10.2.3 Andere-bouwwerken

Voor andere bouwwerken gelden de volgende bepalingen:

  • a. indien zij vóór de voorgevel of een naar de weg gekeerde zijgevel van het hoofdgebouw of het verlengde daarvan worden opgericht mag de bouwhoogte niet meer dan 1 m bedragen;
  • b. in overige gevallen mag de bouwhoogte niet meer dan 2,50 m bedragen, met uitzondering van palen, masten, verkeerstekens en technische installaties, waarvoor geldt dat de bouwhoogte niet meer dan 6 m mag bedragen.
10.3 Nadere eisen

Burgemeester en wethouders kunnen nadere eisen stellen aan de plaats en de afmetingen van de bebouwing ten behoeve van:

  • a. een samenhangend straat- en bebouwingsbeeld;
  • b. een goede woonsituatie;
  • c. de verkeersveiligheid;
  • d. de sociale veiligheid;
  • e. de gebruiksmogelijkheden van de aangrenzende gronden.
10.4 Vrijstelling
10.4.1 Vrijstellingsbevoegdheid

Burgemeester en wethouders kunnen vrijstelling verlenen van het bepaalde in:

  • a. 10.1 en de uitoefening van een bedrijfsactiviteit aan huis toestaan, mits:
    • 1. de gezamenlijke brutovloeroppervlakte ten behoeve van de uitoefening van bedrijfsactiviteiten in een woning en daarbij behorende aan- of uitbouwen en bijgebouwen, in voorkomend geval samen met de brutovloeroppervlakte ten behoeve van de uitoefening van een aan huis gebonden beroep niet meer bedraagt dan 30% van de totale brutovloeroppervlakte van de betreffende woning en de daarbij behorende aan- of uitbouwen en bijgebouwen, en in ieder geval niet meer dan 75 m2;
    • 2. op de bij de betreffende woning bijbehorende gronden geen buitenopslag van goederen ten behoeve van de bedrijfsactiviteiten plaatsvindt;
    • 3. in de omgeving van de betreffende woning geen onevenredige vergroting van de verkeers- en parkeerdruk optreedt, met dien verstande dat:
      • het parkeren ten behoeve van de bedrijfsactiviteiten zoveel mogelijk op
        eigen terrein plaatsvindt;
      • behoudens in- en uitladen, geen bedrijfsactiviteiten in de openbare ruimte rond de betreffende woning mogen plaatsvinden;
    • 4. de bedrijfsactiviteiten door hun aard en visuele aspecten, zoals reclame-uitingen en technische installaties, het woonkarakter van de buurt niet onevenredig aantasten.
  • b. 10.2.1 onder b voor het herbouwen en/of vergroten van het bestaande woonhuis op een andere plaats binnen het bestemmingsvlak, mits het grondvlak van het woonhuis na vergroting niet meer bedraagt dan 200 m2 en rekening wordt gehouden met milieuhygiënische eisen.
10.4.2 Afwegingskader vrijstellingsbevoegdheid

De in 10.4.1 genoemde vrijstelling wordt slechts verleend, indien in voldoende mate wordt voorzien in parkeergelegenheid en mits geen onevenredige aantasting plaatsvindt van:

  • a. het straat- en bebouwingsbeeld;
  • b. het woonkarakter van de buurt.
10.4.3 Procedure

Bij gebruikmaking van de vrijstellingsbevoegdheid is de in 24.2 opgenomen procedure van toepassing.

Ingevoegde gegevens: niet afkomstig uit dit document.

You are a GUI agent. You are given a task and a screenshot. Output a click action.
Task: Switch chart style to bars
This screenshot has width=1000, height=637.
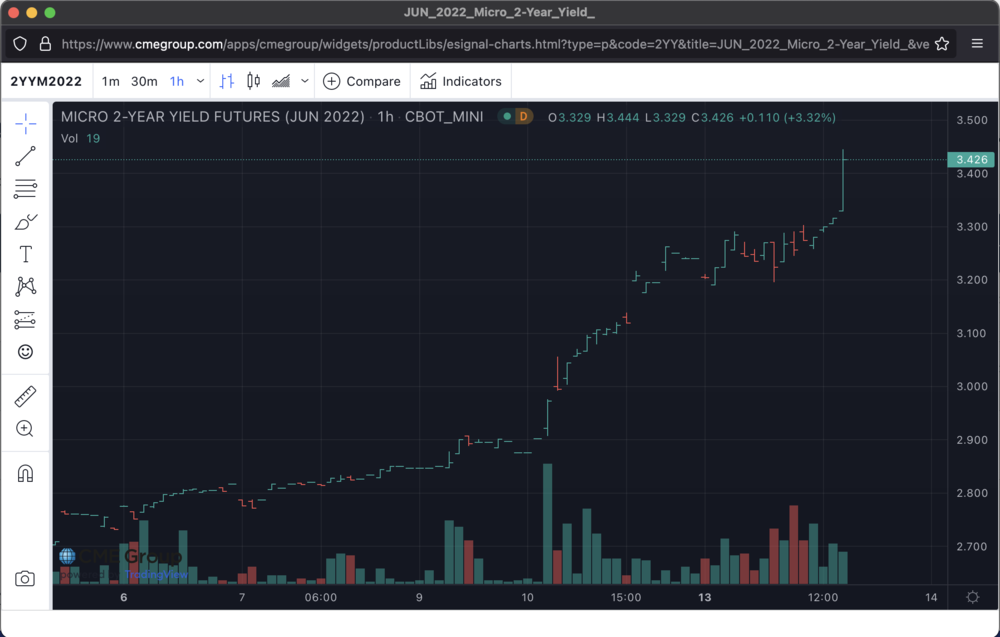point(227,81)
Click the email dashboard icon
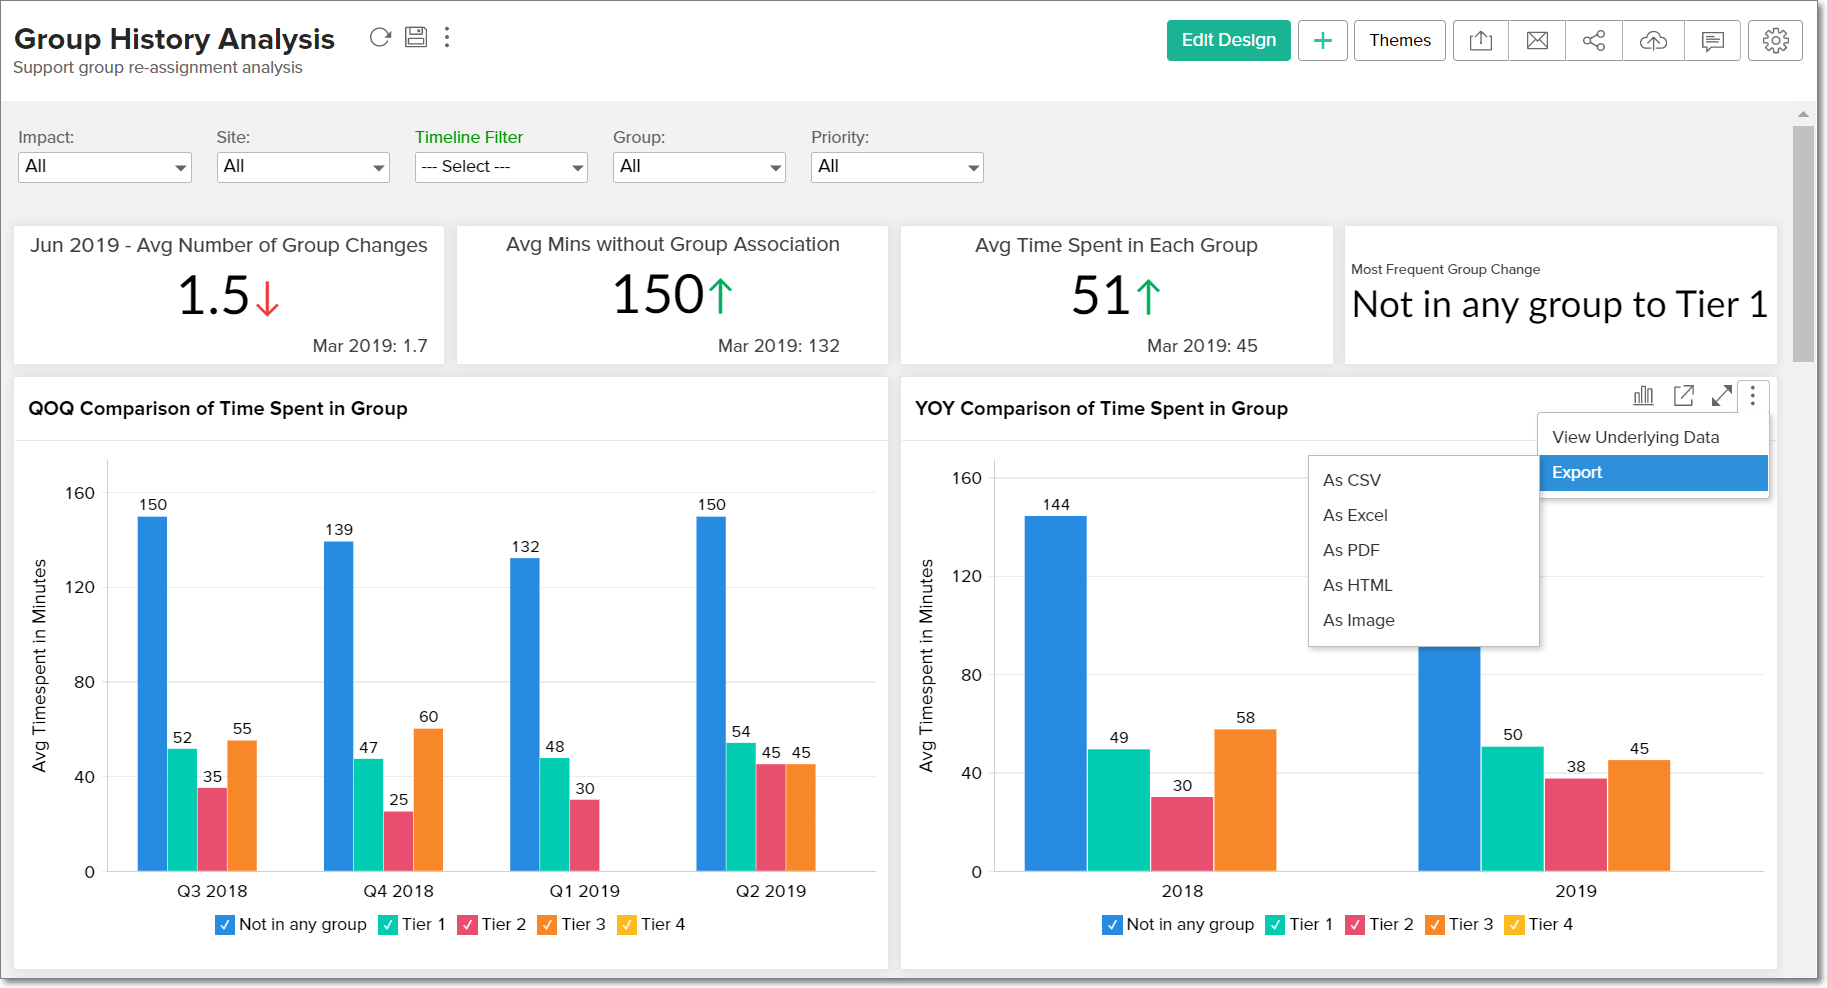1827x988 pixels. point(1537,40)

10.5 Wijzigingsbevoegdheid
10.5.1 Artikel 11 WRO

Burgemeester en wethouders kunnen met toepassing van artikel 11 van de Wet op de Ruimtelijke Ordening het plan wijzigen in die zin dat op de gronden ter plaatse van de aanduiding WIJZIGINGSBEVOEGDHEID 1 niet meer dan 3 woningen met een bouwhoogte van niet meer dan 10 m mogen worden gebouwd, mits sprake is van een stedenbouwkundige inpasbaarheid, in voldoende mate wordt voorzien in parkeergelegenheid en geen onevenredige aantasting plaatsvindt van:

  • a. het straat- en bebouwingsbeeld;
  • b. de woonsituatie;
  • c. de verkeersveiligheid;
  • d. de gebruiksmogelijkheden van de aangrenzende gronden;
  • e. de milieusituatie.
10.5.2 Procedure

Bij gebruikmaking van de wijzigingsbevoegdheid is de in 24.1 opgenomen procedure van toepassing.